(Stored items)
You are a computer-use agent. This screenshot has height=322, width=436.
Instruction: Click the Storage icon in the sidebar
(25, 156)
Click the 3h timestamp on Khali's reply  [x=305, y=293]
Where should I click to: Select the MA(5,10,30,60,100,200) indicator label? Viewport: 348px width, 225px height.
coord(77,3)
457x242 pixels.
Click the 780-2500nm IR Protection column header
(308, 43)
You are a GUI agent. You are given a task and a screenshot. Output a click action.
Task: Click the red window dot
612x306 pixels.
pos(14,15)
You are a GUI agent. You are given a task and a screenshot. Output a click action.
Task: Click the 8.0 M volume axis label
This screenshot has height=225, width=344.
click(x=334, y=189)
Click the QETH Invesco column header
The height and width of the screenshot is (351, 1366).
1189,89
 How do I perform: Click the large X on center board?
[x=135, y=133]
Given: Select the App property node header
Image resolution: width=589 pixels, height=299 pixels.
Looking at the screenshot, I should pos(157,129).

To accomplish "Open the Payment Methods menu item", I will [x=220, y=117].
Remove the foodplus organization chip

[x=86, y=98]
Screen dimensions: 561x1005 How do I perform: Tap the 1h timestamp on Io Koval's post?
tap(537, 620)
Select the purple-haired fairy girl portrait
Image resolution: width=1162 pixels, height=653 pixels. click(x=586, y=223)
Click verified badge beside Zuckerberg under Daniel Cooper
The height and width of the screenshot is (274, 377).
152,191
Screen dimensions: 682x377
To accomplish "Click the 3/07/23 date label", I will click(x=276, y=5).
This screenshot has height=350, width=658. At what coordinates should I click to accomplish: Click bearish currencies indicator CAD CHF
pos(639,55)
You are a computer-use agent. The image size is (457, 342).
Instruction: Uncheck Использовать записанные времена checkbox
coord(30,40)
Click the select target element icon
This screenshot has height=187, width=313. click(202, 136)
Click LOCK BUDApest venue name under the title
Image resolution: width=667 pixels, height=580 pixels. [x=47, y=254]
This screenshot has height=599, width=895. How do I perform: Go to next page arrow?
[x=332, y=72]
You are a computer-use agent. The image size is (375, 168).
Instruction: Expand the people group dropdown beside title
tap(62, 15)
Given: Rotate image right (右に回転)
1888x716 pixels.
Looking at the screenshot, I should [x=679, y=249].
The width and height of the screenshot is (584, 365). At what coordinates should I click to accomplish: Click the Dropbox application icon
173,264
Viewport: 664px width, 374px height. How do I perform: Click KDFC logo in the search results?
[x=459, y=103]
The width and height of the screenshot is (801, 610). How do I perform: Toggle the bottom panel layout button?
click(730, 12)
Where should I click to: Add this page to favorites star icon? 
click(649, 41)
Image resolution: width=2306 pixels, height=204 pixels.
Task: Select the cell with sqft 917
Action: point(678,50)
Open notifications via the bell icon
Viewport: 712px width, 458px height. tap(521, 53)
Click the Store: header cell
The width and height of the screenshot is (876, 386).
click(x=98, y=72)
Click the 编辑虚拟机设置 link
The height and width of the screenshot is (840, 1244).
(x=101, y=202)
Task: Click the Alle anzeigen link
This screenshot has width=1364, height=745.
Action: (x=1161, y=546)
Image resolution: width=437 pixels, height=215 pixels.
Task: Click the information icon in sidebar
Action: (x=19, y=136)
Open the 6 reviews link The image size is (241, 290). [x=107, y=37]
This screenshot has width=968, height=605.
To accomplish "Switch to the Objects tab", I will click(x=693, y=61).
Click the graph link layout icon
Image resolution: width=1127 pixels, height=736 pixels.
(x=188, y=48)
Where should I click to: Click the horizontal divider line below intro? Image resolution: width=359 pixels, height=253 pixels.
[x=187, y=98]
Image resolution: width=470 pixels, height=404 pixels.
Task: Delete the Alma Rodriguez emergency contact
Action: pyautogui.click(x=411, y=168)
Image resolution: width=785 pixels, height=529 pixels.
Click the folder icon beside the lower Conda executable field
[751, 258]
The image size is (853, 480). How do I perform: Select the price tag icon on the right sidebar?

Work instructions
Please give the entries above again in full, exactly as written.

Exercise result
You are a computer-use agent. This screenshot has height=322, width=436.
Instruction: Click the Storage icon in the sidebar
(25, 156)
Click the 3h timestamp on Khali's reply  [x=305, y=293]
Where should I click to: Select the MA(5,10,30,60,100,200) indicator label? Viewport: 348px width, 225px height.
coord(77,3)
457x242 pixels.
Click the 780-2500nm IR Protection column header
(308, 43)
You are a GUI agent. You are given a task and a screenshot. Output a click action.
Task: Click the red window dot
612x306 pixels.
pos(14,15)
You are a GUI agent. You are given a task and a screenshot. Output a click action.
Task: Click the 8.0 M volume axis label
This screenshot has height=225, width=344.
click(x=334, y=189)
Click the QETH Invesco column header
The height and width of the screenshot is (351, 1366).
1189,89
 How do I perform: Click the large X on center board?
[x=135, y=133]
Given: Select the App property node header
Image resolution: width=589 pixels, height=299 pixels.
Looking at the screenshot, I should pos(157,129).

To accomplish "Open the Payment Methods menu item", I will [x=220, y=117].
Remove the foodplus organization chip

[x=86, y=98]
Screen dimensions: 561x1005 How do I perform: Tap the 1h timestamp on Io Koval's post?
tap(537, 620)
Select the purple-haired fairy girl portrait
Image resolution: width=1162 pixels, height=653 pixels. click(x=586, y=223)
Click verified badge beside Zuckerberg under Daniel Cooper
The height and width of the screenshot is (274, 377).
152,191
Screen dimensions: 682x377
To accomplish "Click the 3/07/23 date label", I will click(x=276, y=5).
This screenshot has height=350, width=658. At what coordinates should I click to accomplish: Click bearish currencies indicator CAD CHF
pos(639,55)
You are a computer-use agent. The image size is (457, 342).
Instruction: Uncheck Использовать записанные времена checkbox
coord(30,40)
Click the select target element icon
This screenshot has height=187, width=313. click(202, 136)
Click LOCK BUDApest venue name under the title
Image resolution: width=667 pixels, height=580 pixels. [x=47, y=254]
This screenshot has height=599, width=895. How do I perform: Go to next page arrow?
[x=332, y=72]
You are a computer-use agent. The image size is (375, 168).
Instruction: Expand the people group dropdown beside title
tap(62, 15)
Given: Rotate image right (右に回転)
1888x716 pixels.
Looking at the screenshot, I should [x=679, y=249].
The width and height of the screenshot is (584, 365). At what coordinates should I click to accomplish: Click the Dropbox application icon
173,264
Viewport: 664px width, 374px height. How do I perform: Click KDFC logo in the search results?
[x=459, y=103]
The width and height of the screenshot is (801, 610). How do I perform: Toggle the bottom panel layout button?
click(730, 12)
Where should I click to: Add this page to favorites star icon? 
click(649, 41)
Image resolution: width=2306 pixels, height=204 pixels.
Task: Select the cell with sqft 917
Action: point(678,50)
Open notifications via the bell icon
Viewport: 712px width, 458px height. tap(521, 53)
Click the Store: header cell
The width and height of the screenshot is (876, 386).
click(x=98, y=72)
Click the 编辑虚拟机设置 link
The height and width of the screenshot is (840, 1244).
(x=101, y=202)
Task: Click the Alle anzeigen link
This screenshot has width=1364, height=745.
Action: (x=1161, y=546)
Image resolution: width=437 pixels, height=215 pixels.
Task: Click the information icon in sidebar
Action: (x=19, y=136)
Open the 6 reviews link The image size is (241, 290). [x=107, y=37]
This screenshot has width=968, height=605.
To accomplish "Switch to the Objects tab", I will click(x=693, y=61).
Click the graph link layout icon
Image resolution: width=1127 pixels, height=736 pixels.
(x=188, y=48)
Where should I click to: Click the horizontal divider line below intro? Image resolution: width=359 pixels, height=253 pixels.
[x=187, y=98]
Image resolution: width=470 pixels, height=404 pixels.
Task: Delete the Alma Rodriguez emergency contact
Action: pyautogui.click(x=411, y=168)
Image resolution: width=785 pixels, height=529 pixels.
Click the folder icon beside the lower Conda executable field
[751, 258]
The image size is (853, 480). How do I perform: Select the price tag icon on the right sidebar?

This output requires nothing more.